Portland plans to use support from the Climate Challenge to reduce climate pollution in transportation and promote renewable energy use throughout the city, working to manage congestion by eliminating any growth in single-occupant vehicle trips in the Central City and expanding incentives that make it easier for all Portlanders to walk, bike or take public transport instead of drive. In working with Bloomberg Philanthropies and partners, Portland will additionally establish two community-based renewable energy projects.
San Diego plans to utilize benefits to increase active transportation and transit use and propel the city to its 100% renewable energy goal. Additionally, San Diego will work with Bloomberg and partners on the ground to: develop a comprehensive mobility application to make transit and active transportation an easier choice for San Diegans, incorporating community partners such as the local transit authority; amend the land use code to remove barriers to more carbon-friendly transportation choices and incentivize new housing developments near quality transit; and design and implement a 100% renewable energy program.
San Jose plans to use support from the Climate Challenge to focus on turbocharging the implementation of Climate Smart San Jose. Specifically, San Jose will work with Bloomberg and partners to: develop and implement a shared electric-vehicle strategy, including education and incentives; implement high-priority segments for the City’s walking and bicycling network and the inclusion of new mobility options such as bike- and scooter-sharing systems; develop a roadmap to eliminate natural gas use in residential housing; and requiring solar and EV-readiness in new construction.
The Bloomberg American Cities Climate Challenge builds on the America’s Pledge initiative, which aims to keep the U.S. in the Paris Agreement, and underscores Mike Bloomberg’s dedication to climate action investments that translate city commitments into tangible climate achievements. Bloomberg will continue to announce the winners of the Climate Challenge on a rolling basis this year, highlighting the ongoing, ambitious, and impactful actions cities are taking every day to address the growing threat of climate change.
About the Bloomberg American Cities Climate Challenge
Recognizing that cities account for more than 70% of global carbon emissions, the Bloomberg American Cities Climate Challenge was formed with an investment of $70 million to enhance the work already being done by mayors across the U.S. and to support cities in the fight against climate change.
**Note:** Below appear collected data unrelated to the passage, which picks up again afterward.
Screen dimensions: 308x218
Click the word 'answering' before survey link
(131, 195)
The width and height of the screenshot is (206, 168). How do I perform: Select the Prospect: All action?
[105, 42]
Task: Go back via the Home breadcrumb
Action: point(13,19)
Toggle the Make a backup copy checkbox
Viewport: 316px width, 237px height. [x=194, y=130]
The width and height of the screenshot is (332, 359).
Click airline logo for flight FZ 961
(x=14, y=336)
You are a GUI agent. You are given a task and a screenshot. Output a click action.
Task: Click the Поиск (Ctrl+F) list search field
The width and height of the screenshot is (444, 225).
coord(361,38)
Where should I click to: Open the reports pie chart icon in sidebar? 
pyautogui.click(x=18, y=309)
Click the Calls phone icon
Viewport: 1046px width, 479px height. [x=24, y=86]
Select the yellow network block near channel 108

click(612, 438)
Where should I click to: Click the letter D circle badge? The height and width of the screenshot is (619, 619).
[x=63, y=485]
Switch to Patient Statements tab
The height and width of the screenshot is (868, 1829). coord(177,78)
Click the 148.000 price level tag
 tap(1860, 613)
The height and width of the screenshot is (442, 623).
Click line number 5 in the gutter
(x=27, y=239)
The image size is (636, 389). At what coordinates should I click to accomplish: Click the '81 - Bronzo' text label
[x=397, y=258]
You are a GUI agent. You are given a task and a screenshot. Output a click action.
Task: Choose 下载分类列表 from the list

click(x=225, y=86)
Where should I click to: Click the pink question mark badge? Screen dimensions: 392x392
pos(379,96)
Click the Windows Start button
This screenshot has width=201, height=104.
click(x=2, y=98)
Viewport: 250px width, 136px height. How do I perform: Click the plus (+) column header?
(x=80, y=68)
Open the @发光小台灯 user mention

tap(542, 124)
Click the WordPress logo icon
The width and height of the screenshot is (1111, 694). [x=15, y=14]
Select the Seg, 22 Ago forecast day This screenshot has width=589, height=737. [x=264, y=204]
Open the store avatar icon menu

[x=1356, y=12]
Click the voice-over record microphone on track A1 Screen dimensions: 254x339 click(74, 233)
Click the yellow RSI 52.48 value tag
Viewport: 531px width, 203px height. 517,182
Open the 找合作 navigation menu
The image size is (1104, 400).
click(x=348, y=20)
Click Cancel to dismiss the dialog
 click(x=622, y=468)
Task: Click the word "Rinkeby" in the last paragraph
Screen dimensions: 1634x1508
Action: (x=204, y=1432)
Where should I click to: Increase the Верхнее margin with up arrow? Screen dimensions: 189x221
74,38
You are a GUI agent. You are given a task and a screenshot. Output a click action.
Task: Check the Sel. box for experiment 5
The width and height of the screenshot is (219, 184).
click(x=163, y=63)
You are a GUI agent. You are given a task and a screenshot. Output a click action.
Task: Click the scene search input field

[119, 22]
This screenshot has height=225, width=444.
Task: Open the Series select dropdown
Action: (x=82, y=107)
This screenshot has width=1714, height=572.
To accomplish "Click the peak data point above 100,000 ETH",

The Bloomberg American Cities Climate Challenge aims to go beyond the theoretical and scale up high-impact urban climate solutions that are already proven to succeed – specifically, from the buildings and transportation sectors. World-class partners for the Bloomberg American Cities Climate Challenge will be led by the Natural Resources Defense Council and Delivery Associates. The Bloomberg American Cities Climate Challenge is part of Mike Bloomberg’s American Cities Initiative, a suite of more than $200 million in investments to strengthen city halls and advance critical policies.